I ‘viaggi della speranza’, sottolinea il documento, riguardano 800mila persone e sono soprattutto da sud a nord, con 55mila pazienti che partono dalla Campania, 52mila dalla Calabria, 33mila dalla Sicilia, 12mila dall’Abruzzo e 10mila dalla Sardegna, con un valore economico delle ‘migrazioni’ pari a 2 miliardi di euro. A determinare la scelta di curarsi fuori, sottolinea Francesco De Lorenzo, presidente Favo, sono le liste d’attesa, che in media per la chirurgia oncologica raggiungono i 60 giorni, ma anche la mancanza di alcuni dispositivi come gli acceleratori lineari necessari per la radioterapia. ”Gli strumenti per migliorare la situazione esistono ma non sono applicati – spiega De Lorenzo -. Il piano Oncologico Nazionale 2011-2013 non è ancora stato realizzato”. Le disparità, ha sottolineato Emilia Grazia De Biasi, presidente della commissione Sanità del Senato, va corretta anche alla luce dell’avvio dell’assistenza transfrontaliera.
”Come possiamo presentarci all’Europa – ha affermato – quando abbiamo liste d’attesa infinite, ritardi nell’accesso ai farmaci e una relazione tra ospedale e territorio arcaica?”. La situazione difficile dal punto di vista dei servizi è stata confermata da una ricerca del Censis, contenuta nel rapporto, sui malati di tumore al colon, uno dei ‘big killer’.
La qualità della vita è risultata buona per il 42% dei pazienti, ma solo il 9% ha dei servizi di riabilitazione considerati sufficienti.

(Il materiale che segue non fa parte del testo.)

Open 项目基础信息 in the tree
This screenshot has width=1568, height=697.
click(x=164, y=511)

Tra gli altri aspetti negativi sottolineati dagli esperti c’è anche quello della conservazione della fertilità per i pazienti, oggetto anche di una lettera inviata al ministro della Salute. Ogni anno 14mila diagnosi di cancro vengono fatte a persone tra i 20 e i 39 anni, ma solo una piccola parte accede alle tecniche per preservare la fertilità e poter quindi avere un figlio una volta terminate le cure.

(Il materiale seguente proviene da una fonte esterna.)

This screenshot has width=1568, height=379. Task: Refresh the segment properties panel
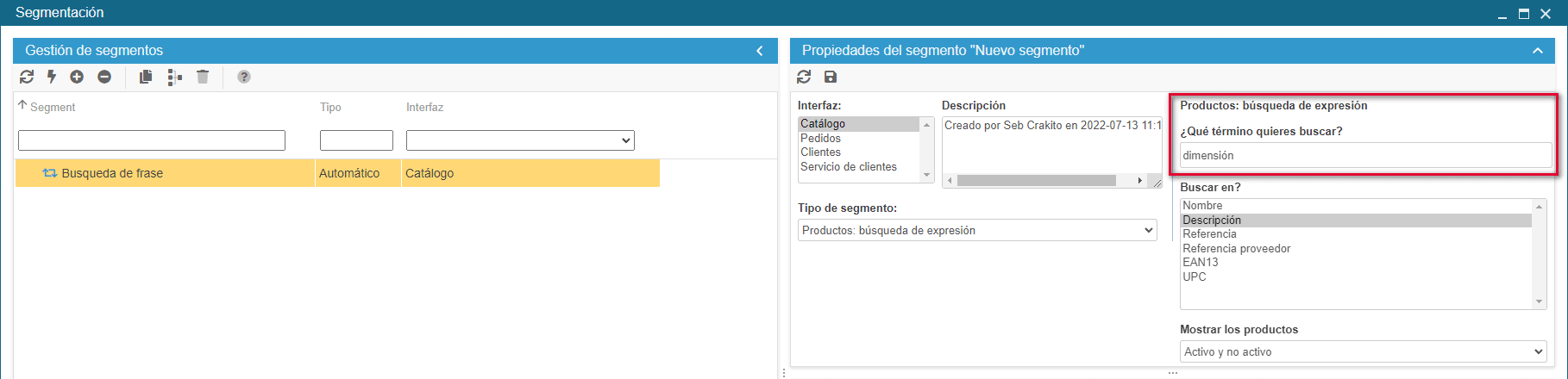804,77

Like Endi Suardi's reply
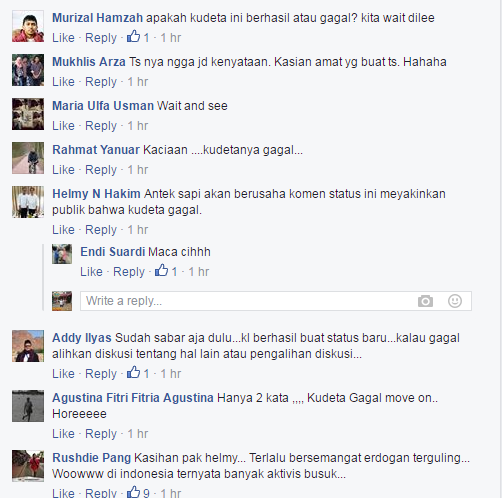click(91, 272)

Nella lettera, firmata dalle principali associazioni scientifiche oncologiche e ginecologiche, si chiede che venga creata una rete di centri che siano in grado di garantire le tecniche, e che il Servizio Sanitario Nazionale le garantisca gratuitamente a tutti, mentre ora ad esempio i farmaci necessari non sono garantiti. ”La possibilità di preservare la fertilità è uno stimolo in più per il paziente per cercare di guarire – spiega Elisabetta Iannelli, segretaria Favo – i numeri di cui parliamo sono bassi, non costituiscono un alto costo, ma il valore etico è importantissimo”. Il problema è anche che spesso il paziente, o lo stesso medico, non sanno che è possibile preservare la fertilità. ”I malati – afferma Stefano Cascinu, presidente dell’Aiom – devono accedere con semplicità alle informazioni sull’impatto che le terapie possono determinare”. (Fonte ANSA).